Problem requirements:
Reproduce each of the records below line for line, with no changes.

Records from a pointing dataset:
□ □ □ □

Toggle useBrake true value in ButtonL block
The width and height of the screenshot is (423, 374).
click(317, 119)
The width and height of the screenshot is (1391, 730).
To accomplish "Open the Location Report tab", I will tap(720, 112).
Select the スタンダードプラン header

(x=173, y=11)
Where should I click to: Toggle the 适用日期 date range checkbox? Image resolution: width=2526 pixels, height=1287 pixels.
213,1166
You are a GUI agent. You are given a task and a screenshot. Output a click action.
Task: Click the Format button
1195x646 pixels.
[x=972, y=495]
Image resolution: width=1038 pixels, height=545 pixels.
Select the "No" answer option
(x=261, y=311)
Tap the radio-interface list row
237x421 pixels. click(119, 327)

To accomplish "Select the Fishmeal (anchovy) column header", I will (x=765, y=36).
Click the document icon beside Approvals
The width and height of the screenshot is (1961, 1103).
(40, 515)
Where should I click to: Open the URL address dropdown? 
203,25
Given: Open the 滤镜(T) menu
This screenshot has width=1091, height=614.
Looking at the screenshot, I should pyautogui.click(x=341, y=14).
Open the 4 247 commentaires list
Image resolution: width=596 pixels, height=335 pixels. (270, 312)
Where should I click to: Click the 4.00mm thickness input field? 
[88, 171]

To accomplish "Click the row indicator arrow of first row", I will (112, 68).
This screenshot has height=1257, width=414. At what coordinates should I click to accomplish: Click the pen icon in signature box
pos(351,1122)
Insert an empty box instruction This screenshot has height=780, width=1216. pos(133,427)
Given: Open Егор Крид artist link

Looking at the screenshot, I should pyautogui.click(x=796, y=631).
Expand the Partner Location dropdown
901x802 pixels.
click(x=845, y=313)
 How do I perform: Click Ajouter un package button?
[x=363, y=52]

□ □ □ □

Solution for this exercise:
Toggle useBrake true value in ButtonL block
The width and height of the screenshot is (423, 374).
click(317, 119)
The width and height of the screenshot is (1391, 730).
To accomplish "Open the Location Report tab", I will tap(720, 112).
Select the スタンダードプラン header

(x=173, y=11)
Where should I click to: Toggle the 适用日期 date range checkbox? Image resolution: width=2526 pixels, height=1287 pixels.
213,1166
You are a GUI agent. You are given a task and a screenshot. Output a click action.
Task: Click the Format button
1195x646 pixels.
[x=972, y=495]
Image resolution: width=1038 pixels, height=545 pixels.
Select the "No" answer option
(x=261, y=311)
Tap the radio-interface list row
237x421 pixels. click(119, 327)

To accomplish "Select the Fishmeal (anchovy) column header", I will (x=765, y=36).
Click the document icon beside Approvals
The width and height of the screenshot is (1961, 1103).
(40, 515)
Where should I click to: Open the URL address dropdown? 
203,25
Given: Open the 滤镜(T) menu
This screenshot has width=1091, height=614.
Looking at the screenshot, I should pyautogui.click(x=341, y=14).
Open the 4 247 commentaires list
Image resolution: width=596 pixels, height=335 pixels. (270, 312)
Where should I click to: Click the 4.00mm thickness input field? 
[88, 171]

To accomplish "Click the row indicator arrow of first row", I will (112, 68).
This screenshot has height=1257, width=414. At what coordinates should I click to accomplish: Click the pen icon in signature box
pos(351,1122)
Insert an empty box instruction This screenshot has height=780, width=1216. pos(133,427)
Given: Open Егор Крид artist link

Looking at the screenshot, I should pyautogui.click(x=796, y=631).
Expand the Partner Location dropdown
901x802 pixels.
click(x=845, y=313)
 How do I perform: Click Ajouter un package button?
[x=363, y=52]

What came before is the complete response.